Nel 1990-'91, infatti, il Marsiglia lo richiama alla base e vince il campionato. Il cambio di allenatore (da Beckenbauer a Goethals) provoca un nuovo scossone: i due proprio non si trovano e Cantona viene sorprendentemente venduto al Nimes. La cosa non gli fa certamente piacere, e il suo repertorio di intemperanze si arricchisce di un pallone lanciato volontariamente addosso a un arbitro e una pioggia di insulti ai membri della commissione che ne aveva sancito la squalifica per un mese. Siamo nel dicembre 1991 e per la prima volta Cantona afferma di non voler giocare più a calcio: farà il pittore. Durerà un mese, perché nell'anno nuovo va in Inghilterra e ne farà la sua seconda patria, partendo da una piccola grande città del calcio d'Oltremanica: Leeds. E con il suo arrivo i Peacocks tornano quasi incredibilmente a vincere il campionato, il primo e al momento ancora ultimo dai gloriosi anni '70. Gli ultimi campioni d'Inghilterra prima della riforma che dà vita alla Premier League sono proprio quelli dello United. Ma un altro United sta per bussare.

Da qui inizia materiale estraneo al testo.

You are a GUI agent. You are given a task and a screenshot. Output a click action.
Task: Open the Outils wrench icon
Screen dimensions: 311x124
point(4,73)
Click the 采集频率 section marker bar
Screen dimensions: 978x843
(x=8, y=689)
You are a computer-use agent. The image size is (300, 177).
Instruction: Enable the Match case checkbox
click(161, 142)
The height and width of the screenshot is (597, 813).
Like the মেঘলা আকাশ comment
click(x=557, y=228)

Si tratta ovviamente del Manchester, che se lo prende per 1,2 milioni di sterline rendendolo nemico pubblico numero uno della città che per così pochi mesi lo aveva visceralmente amato. Gli anni con la casacca dei Red Devils sono così pieni di vittorie, colpi di classe, reti, titoli e momenti controversi da meritare un film a parte. Per la cronaca: esiste. Si chiama "Il mio amico Eric", è uscito nel 2008 per la regia di un certo Ken Loach con la partecipazione di Cantona come produttore e attore. Ad ogni modo, il Manchester United di Cantona vince i campionati del 1993 e 1994, cominciando davvero a costruirsi quell'aura di squadra del cuore dei tifosi di tutto il mondo che la contraddistinguerà per sempre. E Cantona ha un ruolo decisivo.

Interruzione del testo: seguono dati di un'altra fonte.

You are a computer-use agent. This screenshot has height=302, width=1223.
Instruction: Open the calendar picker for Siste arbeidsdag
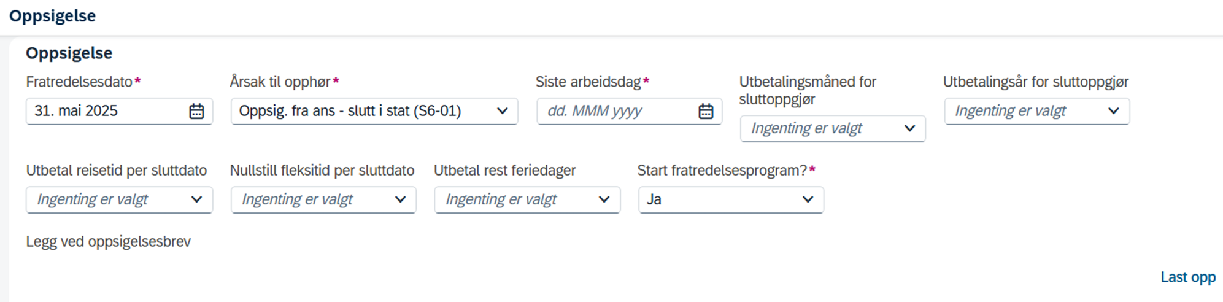point(706,111)
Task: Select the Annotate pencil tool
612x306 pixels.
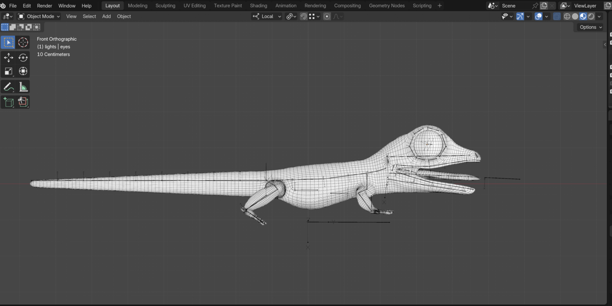Action: 9,87
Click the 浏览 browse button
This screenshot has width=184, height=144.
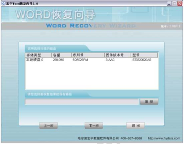click(149, 101)
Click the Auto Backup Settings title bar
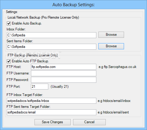 (73, 5)
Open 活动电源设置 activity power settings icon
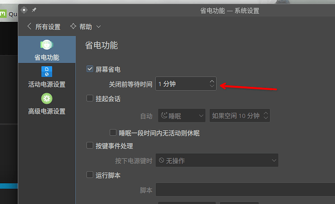 click(x=47, y=71)
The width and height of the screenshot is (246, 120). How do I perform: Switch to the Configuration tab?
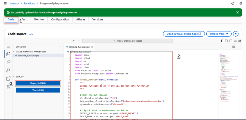60,19
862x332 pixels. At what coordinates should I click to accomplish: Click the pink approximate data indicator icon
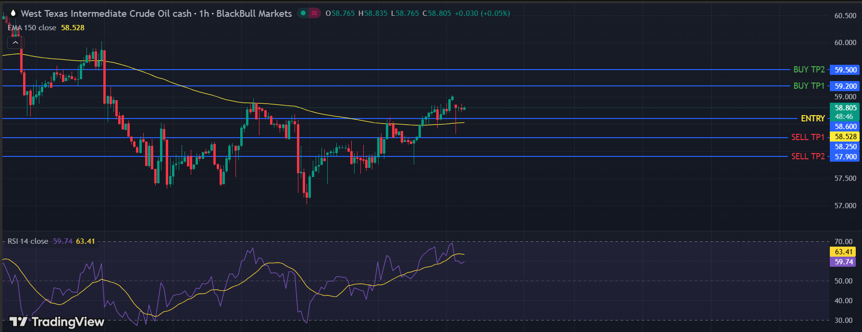click(x=314, y=13)
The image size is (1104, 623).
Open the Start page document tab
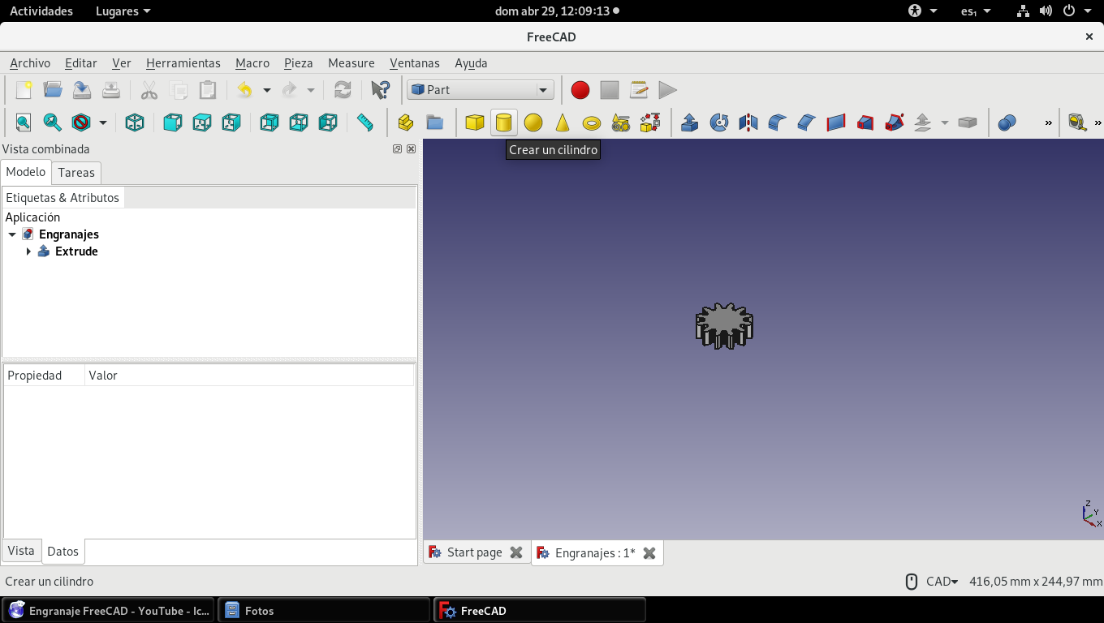(475, 552)
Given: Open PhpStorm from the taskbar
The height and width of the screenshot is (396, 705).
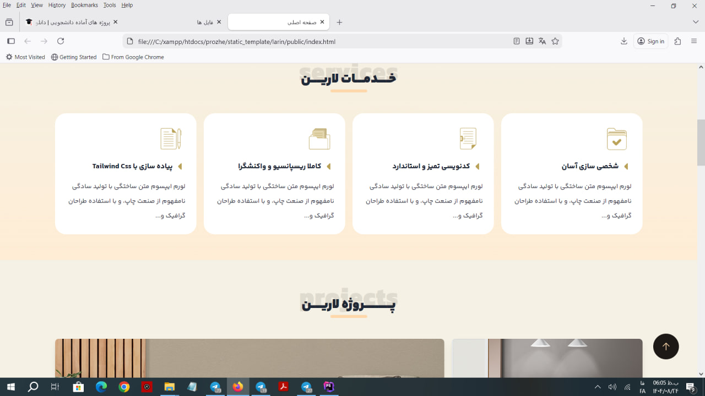Looking at the screenshot, I should point(328,387).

Ma l'episodio che più di tutti lo renderà immortale, ancora una volta, c'entra più con la cronaca che con lo sport. E stiamo parlando inevitabilmente dei fatti del 25 gennaio 1995, degli insulti e del saluto fascista del tifoso del Crystal Palace, tale Matthew Simmons, che Cantona stende con un calcio in faccia degno di un campione delle arti marziali e di un film di kungfu. Un fatto che fa fermare il mondo, con Cantona squalificato per nove mesi e inizialmente costretto anche al carcere. Per giorni si attende una sua dichiarazione, che arriva in una conferenza stampa affollatissima, e con una tensione che si taglia con il coltello. Cantona però si presenta ai microfoni, pronuncia 18 criptiche parole ("Quando i gabbiani seguono il peschereccio, è perché pensano che verranno gettate in mare delle sardine. Grazie molte") e se ne va.

Vincerà altri due campionati con il suo Manchester United, appena tornato dalla squalifica, ma non vestirà mai più la maglia della nazionale. E così Cantona si ritirerà senza mai aver disputato nemmeno un Mondiale, e vedendo i suoi connazionali sollevare la coppa appena un anno dopo: nel 1998, peraltro in casa. Nel frattempo, come detto, si è già dato a tutt'altro: cinema, arte, letteratura, senza mai perdere d'occhio il calcio. E del resto anche in quel mondiale si continua a parlare diffusamente di lui. Che semplicemente aveva passato quei mesi a essere se stesso. Ma i gabbiani non erano riusciti a tenersi lontani dal peschereccio. Nemmeno stavolta.